Mit dem Denker käme man der Idee von Hans Wilhelm Auer, dem Architekten des 1902 eingeweihten Bundeshauses, ziemlich nah: Er liess nämlich das Tympanon, wie das oft reich geschmückte Giebelfeld in der Architektur bezeichnet wird, ganz einfach leer und meinte dazu schon 1885: «… doch scheint uns, müsste dann das Tympanon frei bleiben, denn darin liegt ja die Wirkung des Giebels: in dem Dreieck zwischen den ansteigenden Dachlinien und dem horizontalen Gesims – der freien Denkerstirne, die ins Weite schaut.»
Die Vorstellung von einer freien Denkerstirn, insbesondere auch bei einem Gebäude, macht jedenfalls Sinn: Im Bundeshaus drinnen wird gedacht, abgewogen, debattiert und entschieden. Diesen Entscheidungen wollte der Architekt keine Richtung oder Bestimmung vorgeben. Keine auch nur irgendwie geartete Allegorie sollte das Denken und Entscheiden einengen.

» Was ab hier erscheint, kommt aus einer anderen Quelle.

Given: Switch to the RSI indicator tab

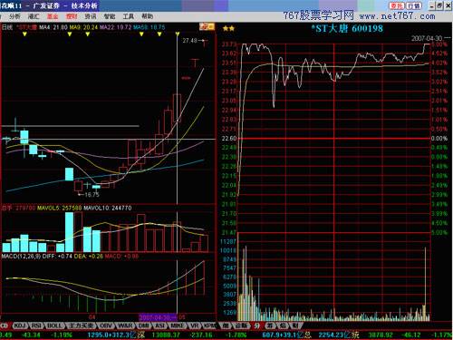Looking at the screenshot, I should pos(36,325).
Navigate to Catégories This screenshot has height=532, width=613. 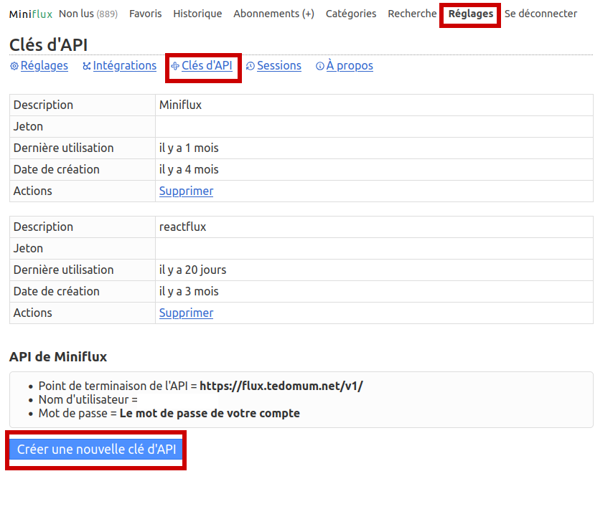(x=350, y=14)
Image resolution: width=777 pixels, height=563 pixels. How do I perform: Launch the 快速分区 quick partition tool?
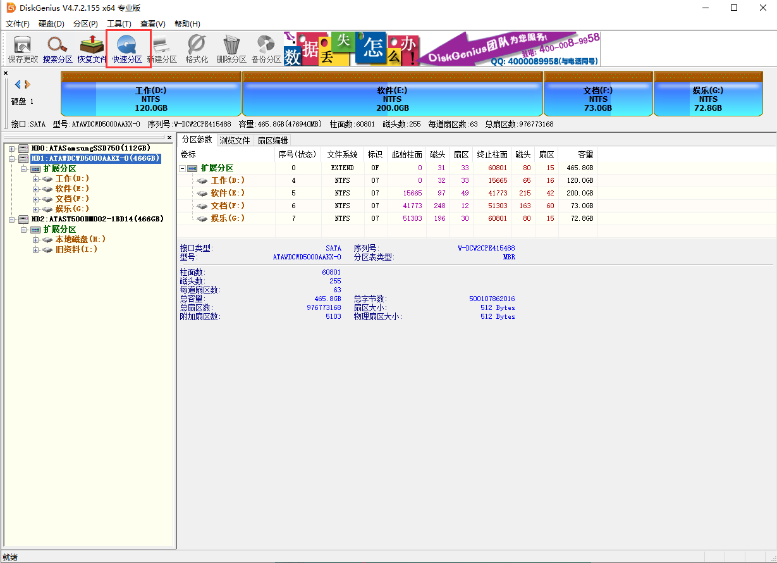(127, 49)
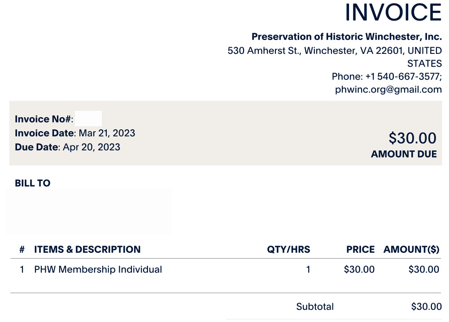Click the blank Invoice No# field

pos(88,119)
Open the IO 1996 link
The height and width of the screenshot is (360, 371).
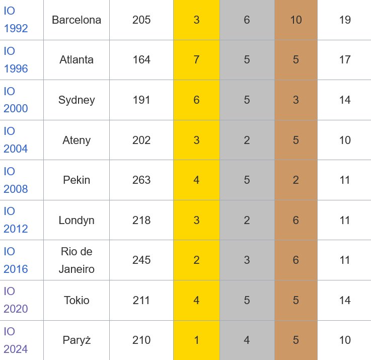pyautogui.click(x=16, y=59)
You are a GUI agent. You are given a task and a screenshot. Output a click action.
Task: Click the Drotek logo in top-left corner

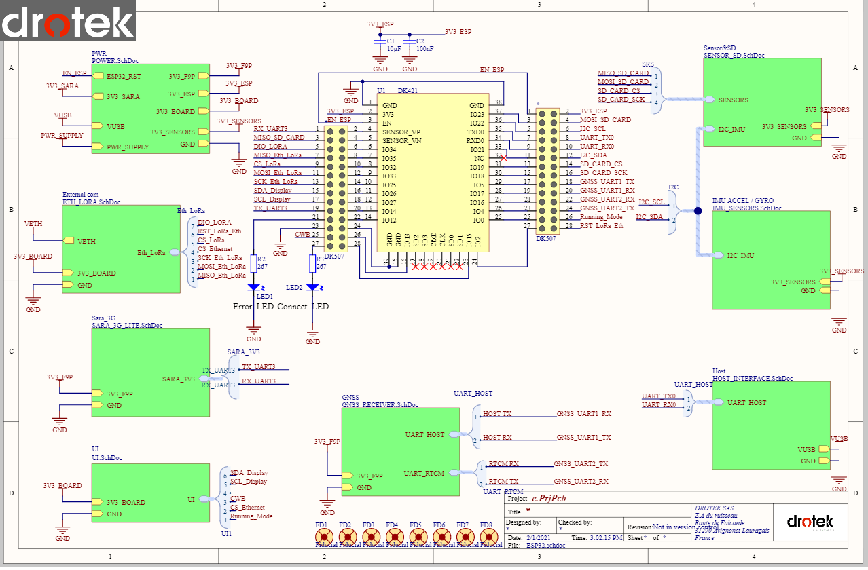pos(68,22)
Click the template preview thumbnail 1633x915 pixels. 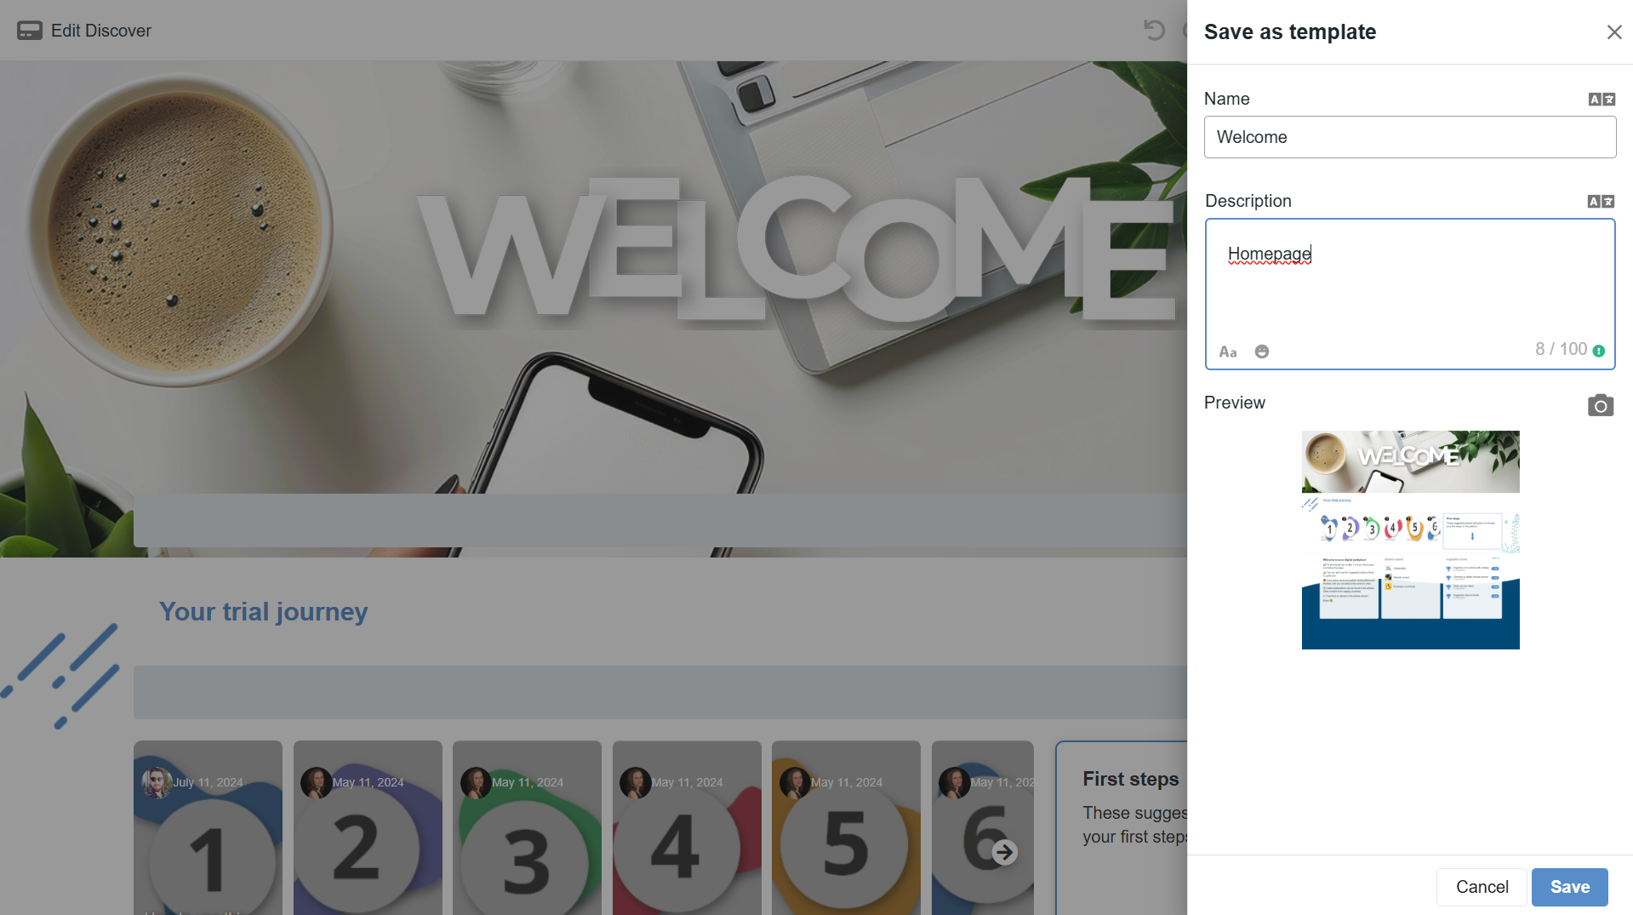(x=1410, y=540)
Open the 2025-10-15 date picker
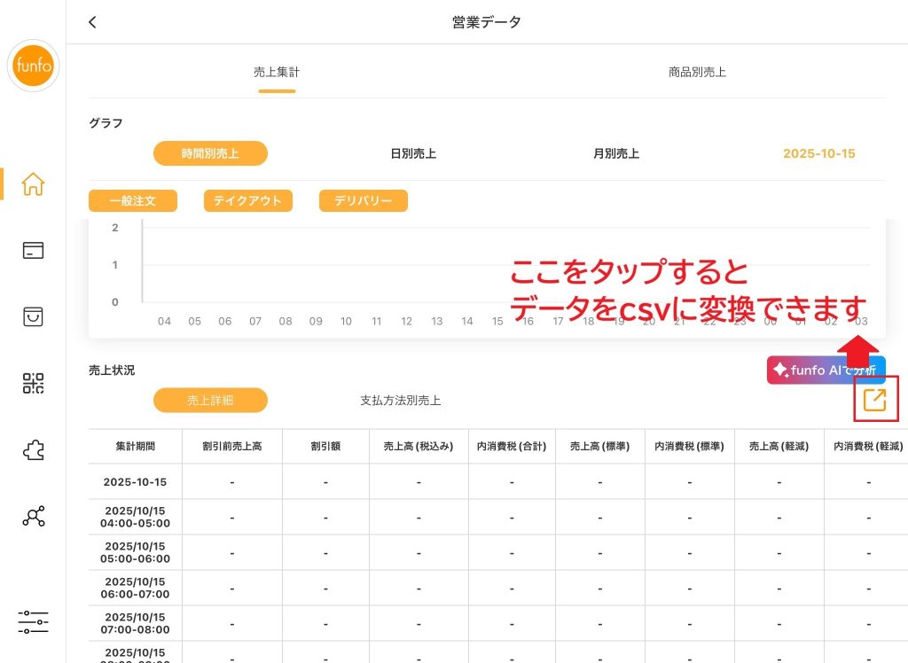Viewport: 908px width, 663px height. pos(818,153)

Und wenn man bedenkt, wie reich gegliedert die klassizistische Fassade des schweizerischen Parlamentsgebäudes in Bern ohnehin schon ist, wirkt die Leere der aktuellen Denkerstirn doppelt wohltuend.
15 Künstler und Künstlerinnen wurden eingeladen
Das soll sich nun aber ändern. Die Kunstkommission der Parlamentsgebäude unter dem Vorsitz des Berner Kunstkritikers Hans Rudolf Reust hat zur Verzierung des prominent platzierten Dreiecks an der Nordfassade des Bundeshauses aufgerufen.
Am Wettbewerb nehmen 15 geladene Künstlerinnen und Künstler teil, wie letzte Woche bekannt wurde. Zur Verfügung stehen 100’000 Franken – die Realisierung darf dann nochmals 400’000 kosten.
Die Wettbewerbsjury steht unter der Leitung des Ständerats Thomas Hefti (FDP, Glarus). Sie wird noch in diesem Jahr eine Siegerin, einen Sieger küren.
Das Siegerprojekt soll im Jahre 2023 unter dem Giebel platziert werden und dem altehrwürdigen Gebäude einen zeitgemässen Akzent verleihen. Dann will die Eidgenossenschaft nämlich das 175-Jahr-Jubiläum der 1848 gegründeten modernen Schweiz feiern.